Se le misure devono favorire l’occupazione non si capisce come facilitare i licenziamenti possa favorire l’occupazione. Ritenere l’articolo 18 un impedimento al licenziamento quando ci sono problemi per le imprese, si smentisce nei fatti: durante questa crisi in Italia sono stati licenziati per giusta causa, con procedura collettiva o individuale, oltre 700mila lavoratori, quindi è del tutto teorico che non si possa licenziare per giusta causa.
Sta dicendo che, a 40 anni di distanza dalla sua introduzione, l’articolo 18 è ormai superato dalla realtà attuale?
No, non voglio dire questo. Voglio dire che l’articolo 18 in realtà tutela i lavoratori non dal licenziamento per giusta causa, ma dal licenziamento per motivi discriminatori. Che cosa impedisce l’articolo 18? Impedisce che uno possa essere licenziato perché fa attività sindacale, per le sue idee politiche, per la sua fede religiosa, per questioni di genere. L’articolo 18 tutela diritti fondamentali previsti dalla Costituzione, per questo non può essere cancellato.
Voler difendere a tutti i costi una legge che si applica solo alle aziende con più di 15 dipendenti, mentre per tutti gli altri è previsto, in caso di ingiusto licenziamento, non il reintegro nel posto di lavoro ma solo un’indennità economica, non fa della Cgil un sindacato che continua a preoccuparsi solo dei lavoratori garantiti?
Ma questo non è vero! Il licenziamento senza giusta causa non è consentito nemmeno nelle aziende con meno di 15 dipendenti. La differenza è determinata dal fatto che per le imprese con più dipendenti è previsto il loro reintegro mentre in quelle con meno dipendenti no. Ma tutto ciò ha una motivazione legittima.
Quale?
Quella per cui in un’azienda molto piccola, quando si rompe il rapporto fiduciario tra datore di lavoro e dipendente, è molto difficile che quest’ultimo possa rimanere all’interno, tant’è che è prevista una remunerazione. Quindi il problema è mal posto: non è affatto vero che la Cgil si preoccupa solo di chi è già garantito e ignora tutti gli altri.
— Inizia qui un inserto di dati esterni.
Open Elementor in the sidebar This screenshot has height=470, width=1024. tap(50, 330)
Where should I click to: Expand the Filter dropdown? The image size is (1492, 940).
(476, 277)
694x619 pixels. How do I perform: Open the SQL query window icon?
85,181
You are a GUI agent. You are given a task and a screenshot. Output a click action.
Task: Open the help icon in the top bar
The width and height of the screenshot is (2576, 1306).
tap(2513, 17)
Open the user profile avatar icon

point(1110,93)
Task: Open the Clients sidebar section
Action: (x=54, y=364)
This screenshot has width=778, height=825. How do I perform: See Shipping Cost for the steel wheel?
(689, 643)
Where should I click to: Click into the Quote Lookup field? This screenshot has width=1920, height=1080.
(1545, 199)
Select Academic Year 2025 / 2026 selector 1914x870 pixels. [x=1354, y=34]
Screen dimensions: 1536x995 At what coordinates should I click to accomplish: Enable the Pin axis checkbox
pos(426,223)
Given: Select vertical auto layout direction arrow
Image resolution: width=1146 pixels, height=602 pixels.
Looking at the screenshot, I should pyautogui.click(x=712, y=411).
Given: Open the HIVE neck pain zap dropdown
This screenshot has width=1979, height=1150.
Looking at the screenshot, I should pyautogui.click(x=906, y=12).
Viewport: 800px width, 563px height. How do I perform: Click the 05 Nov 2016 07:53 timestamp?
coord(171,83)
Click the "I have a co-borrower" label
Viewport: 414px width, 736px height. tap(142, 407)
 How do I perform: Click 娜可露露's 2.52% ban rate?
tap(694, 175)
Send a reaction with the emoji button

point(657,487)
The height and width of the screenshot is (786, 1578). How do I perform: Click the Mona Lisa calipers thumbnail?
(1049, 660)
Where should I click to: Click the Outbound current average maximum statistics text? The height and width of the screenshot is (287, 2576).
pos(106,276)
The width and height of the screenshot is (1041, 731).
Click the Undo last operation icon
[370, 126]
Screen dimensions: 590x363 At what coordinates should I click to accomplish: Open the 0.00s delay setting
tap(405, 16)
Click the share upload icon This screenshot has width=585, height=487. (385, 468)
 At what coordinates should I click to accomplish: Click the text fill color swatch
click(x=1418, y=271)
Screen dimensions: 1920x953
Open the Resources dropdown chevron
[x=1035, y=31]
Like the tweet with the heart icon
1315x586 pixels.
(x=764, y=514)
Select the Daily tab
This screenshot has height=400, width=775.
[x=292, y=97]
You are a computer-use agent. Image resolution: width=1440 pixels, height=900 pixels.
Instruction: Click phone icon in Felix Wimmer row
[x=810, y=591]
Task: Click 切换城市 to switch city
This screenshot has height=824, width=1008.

Anche sul contratto unico la Cgil è contraria. Superare tutte le differenze di trattamento dovute alla presenza di 40 diverse tipologie non garantirebbe una maggiore equità?
E’ indubbio che l’Italia sia oramai il Paese con più tipologie contrattuali in entrata e che una vera riforma dovrebbe portare a una semplificazione sostanziale dal momento che dentro questa moltiplicazione delle tipologie si è creato un esercito di persone che non ha né presente né futuro, vittime di una illegalità diffusa; detto ciò parlare di “contratto unico” significa parlare di qualcosa che non esiste in natura. Come si fa a pensare di cancellare il lavoro stagionale, il tempo determinato, il lavoro interinale? Chi raccoglie i pomodori durante una determinata stagione dell’anno non può essere certo assunto a tempo indeterminato. Quello che si deve eliminare, quando si parla di semplificazione, sono invece tutti quei lavori a chiamata, a progetto, di collaborazione, le partite Iva finte, il lavoro condiviso, che invece davvero determinano una precarizzazione della condizione lavorativa.
Per la prossima settimana è fissato un nuovo incontro governo-parti sociali. Resterete seduti al tavolo fino alla fine, qualsiasi cosa vi sarà somministrato?
La Cgil non si è mai sottratta ai tavoli di trattativa, al limite non firma gli accordi. Discutiamo fino alla fine ma nessuno può dirci, come è accaduto con le pensioni, “prendere o lasciare”.